The B.C. government was right to fire the Vancouver School Board Add to ...

There is, of course, more behind the firing of the Vancouver School Board than the provincial government let the public know Monday. The other shoe in this sordid, drawn-out soap opera will drop soon enough.

But first let’s acknowledge that the government did the right thing – and likely should have done it long before now – by getting rid of a group dominated by apparatchiks of the civic Vision Vancouver party whose sole purpose was to act as an unceasing pain in the side of a government they ideologically oppose.

And be clear, the “children” for whom these Vision trustees have long purported to be fighting for have always been mere props in a larger war they’ve been waging as proxies of the provincial New Democrats. And the result has been what you might expect: turmoil, petty accusations and a stream of self-serving proclamations that they, and only they, know what is best for schools.

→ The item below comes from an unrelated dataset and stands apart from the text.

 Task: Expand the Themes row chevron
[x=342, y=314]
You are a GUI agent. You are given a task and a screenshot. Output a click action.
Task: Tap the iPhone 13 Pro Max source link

Related: Vancouver School Board fired amid dispute over budget, bullying allegations

Related: School board clashes in B.C. and across Canada attract scrutiny

Unfortunately, you can’t operate a provincial education system under such circumstances. Someone has to be the adult. If every district was intent on being the obstinate, ever-defying child the VSB had become with Vision Vancouver trustees in control, you’d have chaos. The VSB wanted special treatment; insisted on acting like it didn’t have to abide by the same rules as other districts around the province. Well, the board found out Monday it doesn’t work that way.

The recent strife mostly surrounded the board’s refusal to pass a balanced budget, which it’s obligated to under law. It also refused to close drastically under-utilized schools as a means of saving money that would help address the district’s fiscal challenges. The board recently did an about-face on the budget, saying it would balance its books at a meeting Monday night.

But many saw it as a political stunt, perhaps intended to blunt criticisms that may be coming down the road.

Amid the piercing complaints from Vision trustees that the provincial Liberals were ruining education, it was learned that the VSB’s six-person management team had gone on leave – in four cases related to stress. And the managers pointed the finger squarely at unnamed trustees as being the source of their anxiety.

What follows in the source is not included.